CARES Act IRA Rollover

Hello!

I have a client who was taking monthly withdrawals from their IRA to meet their RMD.

Question #1: With the CARES Act guidance allowing for distributions between February 1 and May 15th to be put back via a 60 day rollover, can my client aggregate their withdrawals from February through May 15th and put them back in one indirect rollover, or does bunching them violate the 1 in 365 days rule? Is only one monthly distribution allowed to be rolled over.

Question #2: If bunching is allowed (in Question #1 above), can you point me to an instruction on this point from the IRA or authoritative body? I am finding nothing.
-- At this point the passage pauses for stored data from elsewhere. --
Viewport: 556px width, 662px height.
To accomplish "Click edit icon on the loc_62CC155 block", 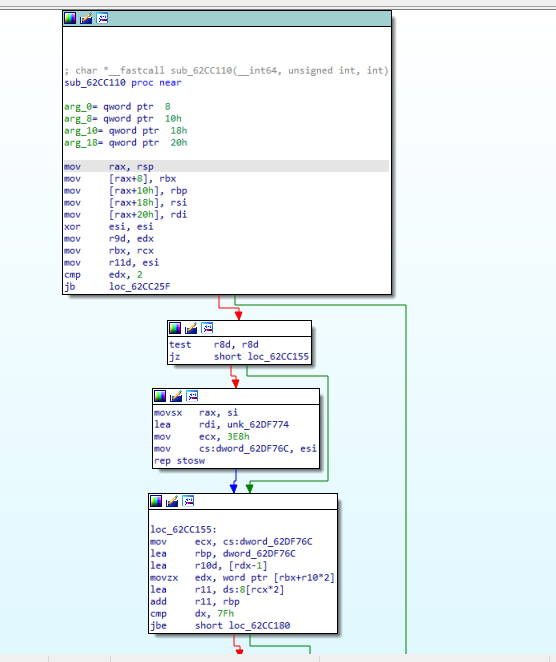I will (x=172, y=501).
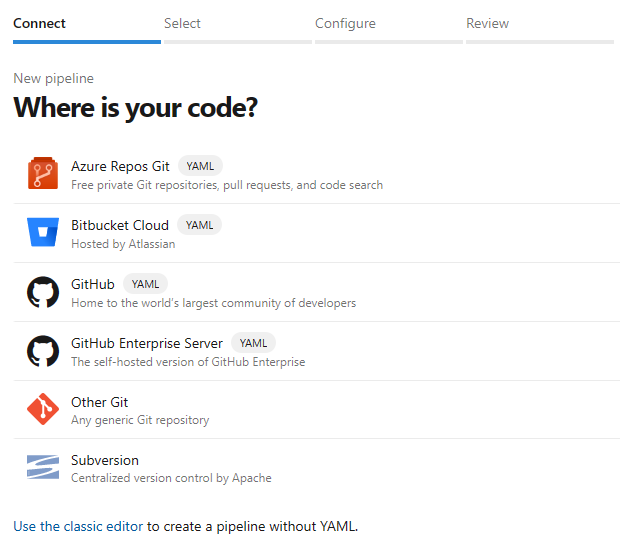Viewport: 620px width, 557px height.
Task: Click the Azure Repos Git icon
Action: point(43,174)
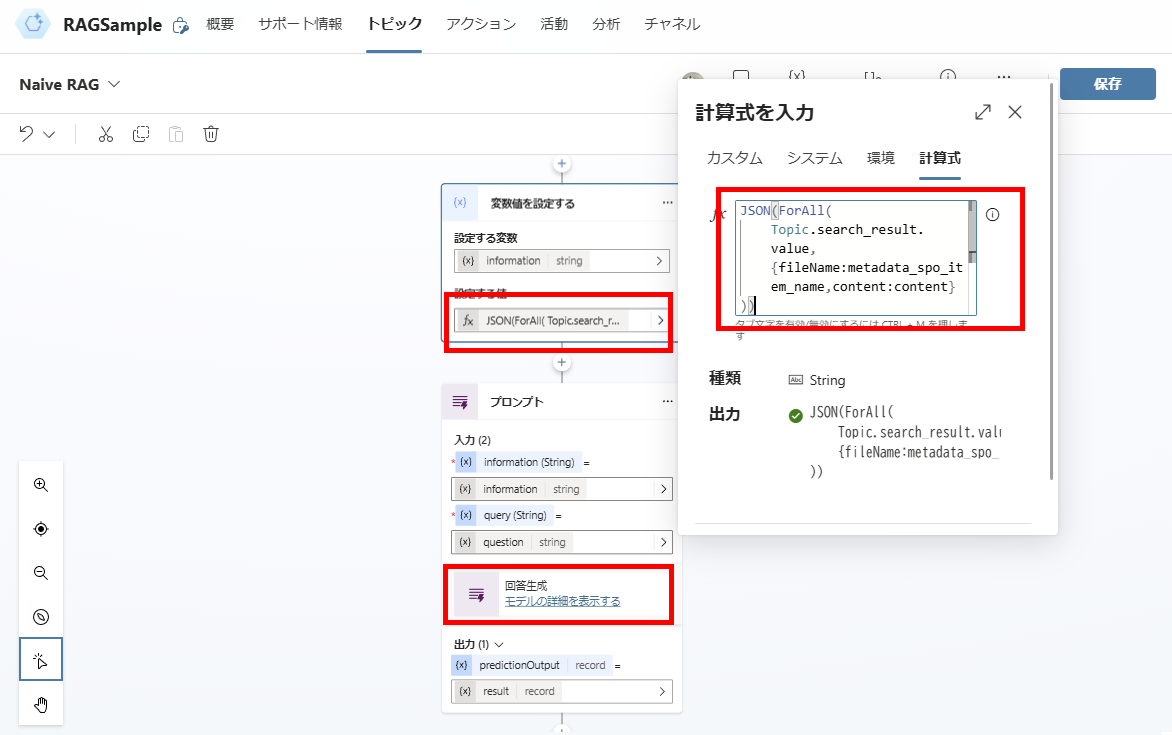The height and width of the screenshot is (735, 1172).
Task: Select the pointer selection tool
Action: pos(41,659)

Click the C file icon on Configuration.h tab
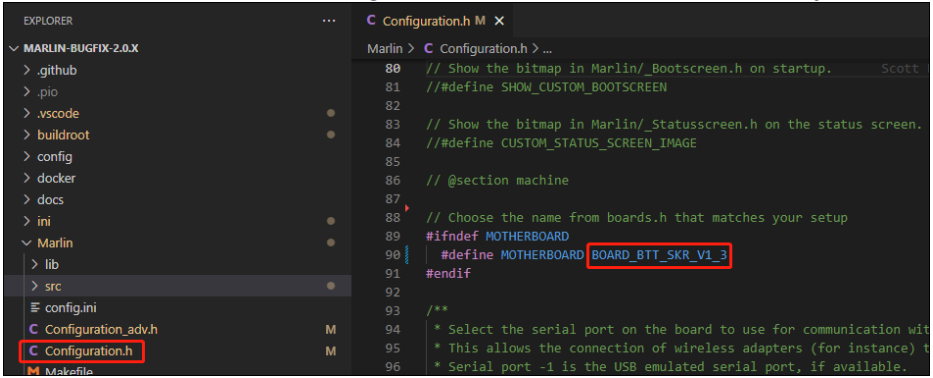pyautogui.click(x=371, y=21)
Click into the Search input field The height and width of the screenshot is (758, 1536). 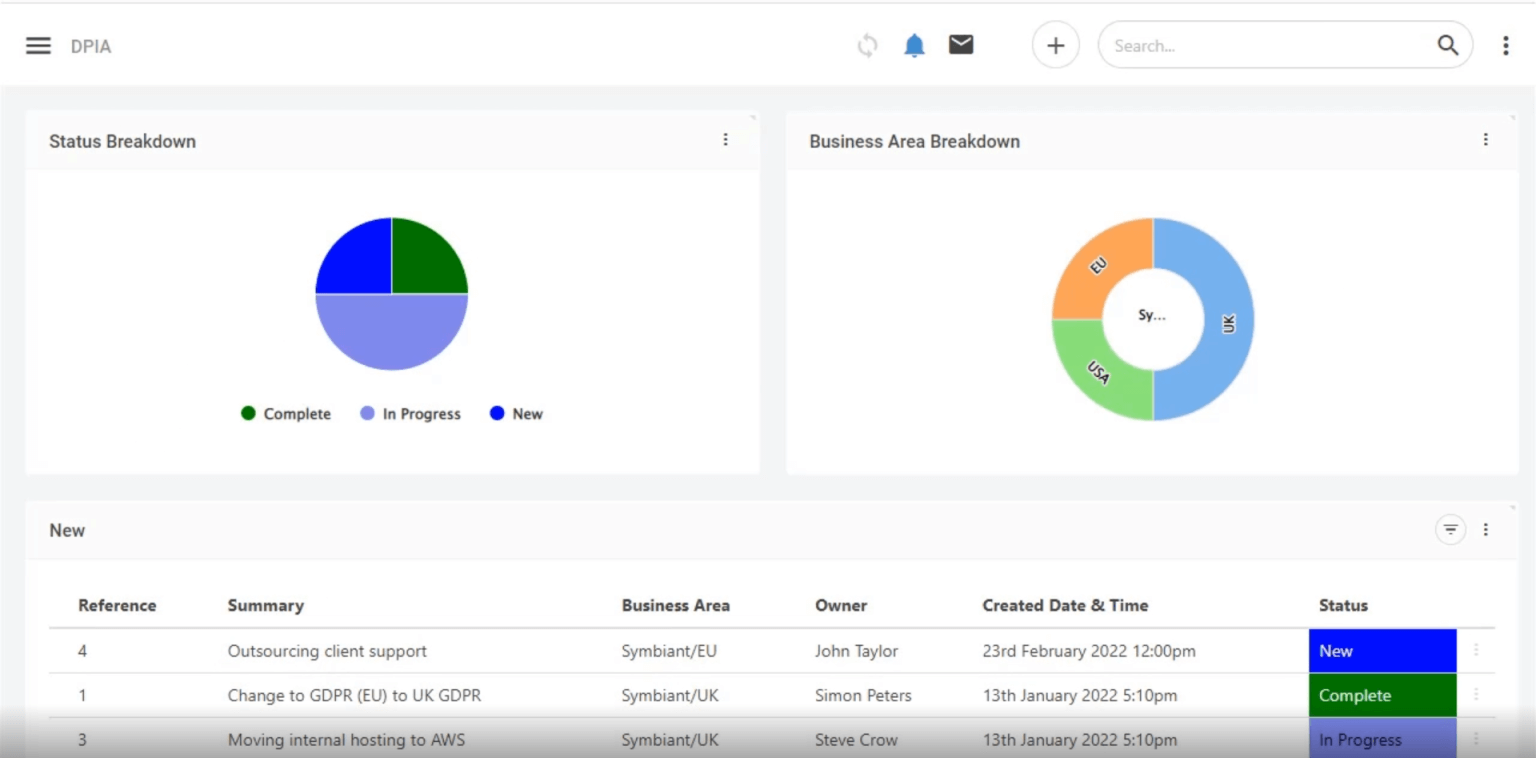point(1265,46)
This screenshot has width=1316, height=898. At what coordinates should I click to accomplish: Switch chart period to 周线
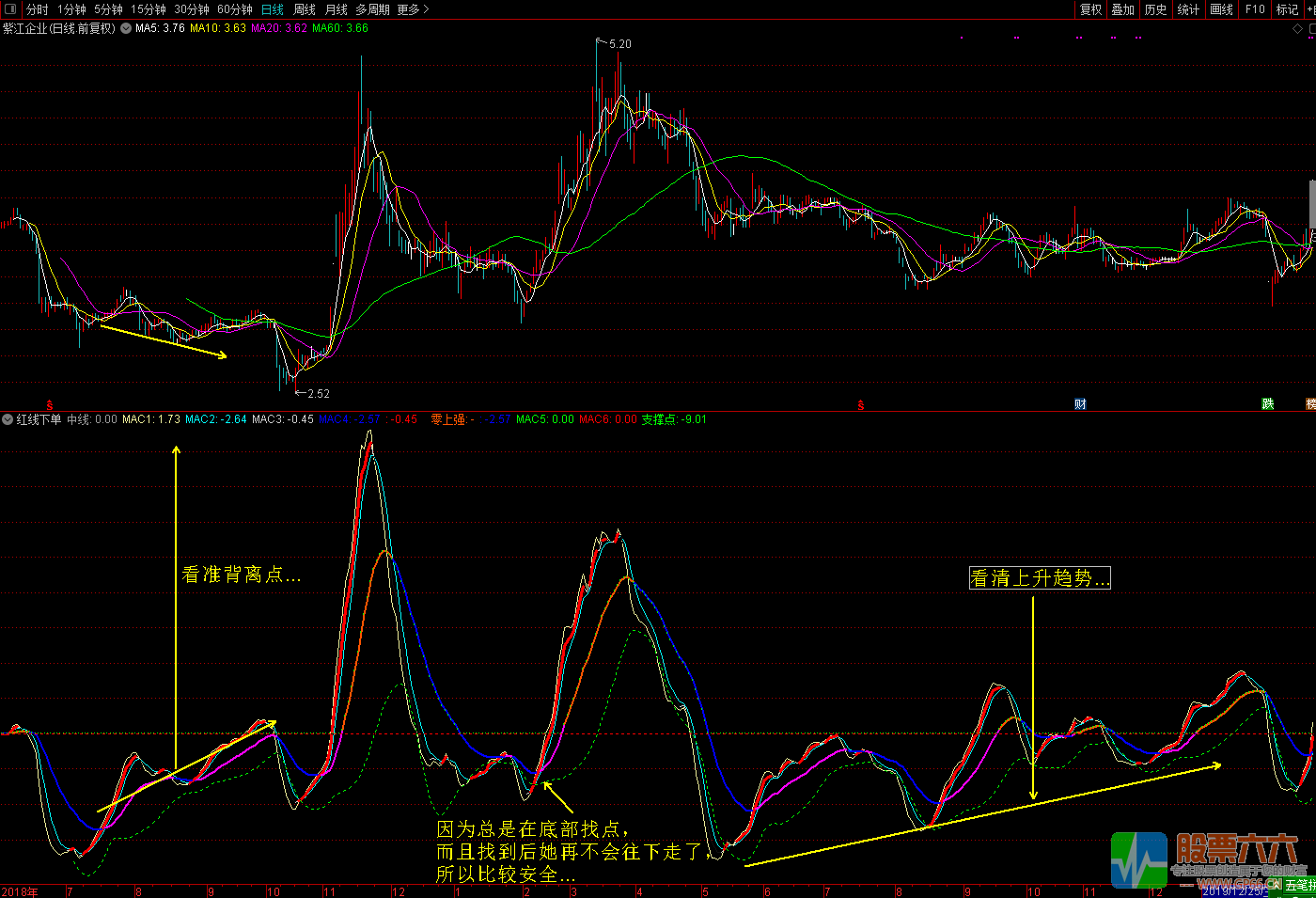click(x=305, y=9)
Question #3: I am assuming they are out of luck on putting the January monthly withdrawal back into their IRA. Is this correct?

Thank you!

Sam



  1. No, only one of the distributions can be rolled back to a traditional IRA unless they can be considered to be Coronavirus-Related Distributions (CRDs).  They cannot be aggregated and treated as a single distribution.  The other distributions could be rolled over to a qualified retirement plan or taxably to a Roth IRA as a Roth conversion; rollovers of traditional IRA distributions to these types of accounts are disregarded with respect to the one-per-12-months rollover limitation.
  2. The limitation in the tax code explicitly applies per distribution, not per rollover contribution, so you won’t find anything that allows aggregation of the distributions for the purpose of a rollover.  See the example for “Application of one-rollover-per-year limitation” in IRS Pub 590-A.  https://www.irs.gov/pub/irs-pdf/p590a.pdf
  3. The present IRS guidance does not allow a January distribution to be rolled over after 60 days unless it can be considered to be a CRD.  This probably doesn’t matter much in this case because of the one-per-12-months rollover limitation.